[Saved data entries]
....

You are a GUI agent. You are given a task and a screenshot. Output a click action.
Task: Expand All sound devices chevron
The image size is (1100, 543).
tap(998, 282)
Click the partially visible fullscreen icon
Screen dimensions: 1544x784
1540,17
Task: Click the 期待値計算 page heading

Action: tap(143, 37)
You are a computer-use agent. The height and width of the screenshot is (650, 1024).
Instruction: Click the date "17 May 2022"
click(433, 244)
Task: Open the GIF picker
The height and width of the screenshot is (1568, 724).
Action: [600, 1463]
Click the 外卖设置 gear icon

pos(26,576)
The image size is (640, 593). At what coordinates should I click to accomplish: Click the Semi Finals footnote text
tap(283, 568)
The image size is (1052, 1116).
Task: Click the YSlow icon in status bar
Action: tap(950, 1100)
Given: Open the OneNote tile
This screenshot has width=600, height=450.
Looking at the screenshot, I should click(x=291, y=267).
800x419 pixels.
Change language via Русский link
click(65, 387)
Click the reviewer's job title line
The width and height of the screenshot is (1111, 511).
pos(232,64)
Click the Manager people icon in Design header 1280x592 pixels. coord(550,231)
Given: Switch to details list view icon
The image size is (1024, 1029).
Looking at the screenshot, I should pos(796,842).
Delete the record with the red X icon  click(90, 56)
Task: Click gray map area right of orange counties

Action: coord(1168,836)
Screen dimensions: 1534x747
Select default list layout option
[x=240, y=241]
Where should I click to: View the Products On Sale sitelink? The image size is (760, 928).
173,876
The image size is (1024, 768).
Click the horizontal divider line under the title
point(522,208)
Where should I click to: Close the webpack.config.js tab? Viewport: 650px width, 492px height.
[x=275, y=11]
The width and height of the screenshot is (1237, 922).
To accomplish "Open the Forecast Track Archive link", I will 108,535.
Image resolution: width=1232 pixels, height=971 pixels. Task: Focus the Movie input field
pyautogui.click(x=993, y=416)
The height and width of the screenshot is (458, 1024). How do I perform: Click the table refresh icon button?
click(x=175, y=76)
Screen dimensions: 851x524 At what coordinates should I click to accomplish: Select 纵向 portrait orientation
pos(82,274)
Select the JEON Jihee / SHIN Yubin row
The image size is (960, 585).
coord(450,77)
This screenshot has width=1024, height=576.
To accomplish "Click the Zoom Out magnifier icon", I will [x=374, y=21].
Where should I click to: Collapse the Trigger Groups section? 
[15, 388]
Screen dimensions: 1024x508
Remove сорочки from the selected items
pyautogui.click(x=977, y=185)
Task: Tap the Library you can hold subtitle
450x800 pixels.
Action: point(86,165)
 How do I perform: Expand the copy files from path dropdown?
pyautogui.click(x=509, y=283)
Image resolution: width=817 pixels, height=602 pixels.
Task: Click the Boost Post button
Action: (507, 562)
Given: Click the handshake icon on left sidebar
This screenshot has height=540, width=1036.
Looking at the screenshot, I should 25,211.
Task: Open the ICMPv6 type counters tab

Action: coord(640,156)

....

[EXERCISE DETAILS]
Retype each of the preceding records exactly as printed.

[OUTPUT]
You are a GUI agent. You are given a task and a screenshot. Output a click action.
Task: Expand All sound devices chevron
The image size is (1100, 543).
tap(998, 282)
Click the partially visible fullscreen icon
Screen dimensions: 1544x784
1540,17
Task: Click the 期待値計算 page heading

Action: tap(143, 37)
You are a computer-use agent. The height and width of the screenshot is (650, 1024).
Instruction: Click the date "17 May 2022"
click(433, 244)
Task: Open the GIF picker
The height and width of the screenshot is (1568, 724).
Action: [600, 1463]
Click the 外卖设置 gear icon

pos(26,576)
The image size is (640, 593). At what coordinates should I click to accomplish: Click the Semi Finals footnote text
tap(283, 568)
The image size is (1052, 1116).
Task: Click the YSlow icon in status bar
Action: tap(950, 1100)
Given: Open the OneNote tile
This screenshot has width=600, height=450.
Looking at the screenshot, I should click(x=291, y=267).
800x419 pixels.
Change language via Русский link
click(65, 387)
Click the reviewer's job title line
The width and height of the screenshot is (1111, 511).
pos(232,64)
Click the Manager people icon in Design header 1280x592 pixels. coord(550,231)
Given: Switch to details list view icon
The image size is (1024, 1029).
Looking at the screenshot, I should pos(796,842).
Delete the record with the red X icon  click(90, 56)
Task: Click gray map area right of orange counties

Action: coord(1168,836)
Screen dimensions: 1534x747
Select default list layout option
[x=240, y=241]
Where should I click to: View the Products On Sale sitelink? The image size is (760, 928).
173,876
The image size is (1024, 768).
Click the horizontal divider line under the title
point(522,208)
Where should I click to: Close the webpack.config.js tab? Viewport: 650px width, 492px height.
[x=275, y=11]
The width and height of the screenshot is (1237, 922).
To accomplish "Open the Forecast Track Archive link", I will 108,535.
Image resolution: width=1232 pixels, height=971 pixels. Task: Focus the Movie input field
pyautogui.click(x=993, y=416)
The height and width of the screenshot is (458, 1024). How do I perform: Click the table refresh icon button?
click(x=175, y=76)
Screen dimensions: 851x524 At what coordinates should I click to accomplish: Select 纵向 portrait orientation
pos(82,274)
Select the JEON Jihee / SHIN Yubin row
The image size is (960, 585).
coord(450,77)
This screenshot has width=1024, height=576.
To accomplish "Click the Zoom Out magnifier icon", I will [x=374, y=21].
Where should I click to: Collapse the Trigger Groups section? 
[15, 388]
Screen dimensions: 1024x508
Remove сорочки from the selected items
pyautogui.click(x=977, y=185)
Task: Tap the Library you can hold subtitle
450x800 pixels.
Action: point(86,165)
 How do I perform: Expand the copy files from path dropdown?
pyautogui.click(x=509, y=283)
Image resolution: width=817 pixels, height=602 pixels.
Task: Click the Boost Post button
Action: (507, 562)
Given: Click the handshake icon on left sidebar
This screenshot has height=540, width=1036.
Looking at the screenshot, I should 25,211.
Task: Open the ICMPv6 type counters tab

Action: coord(640,156)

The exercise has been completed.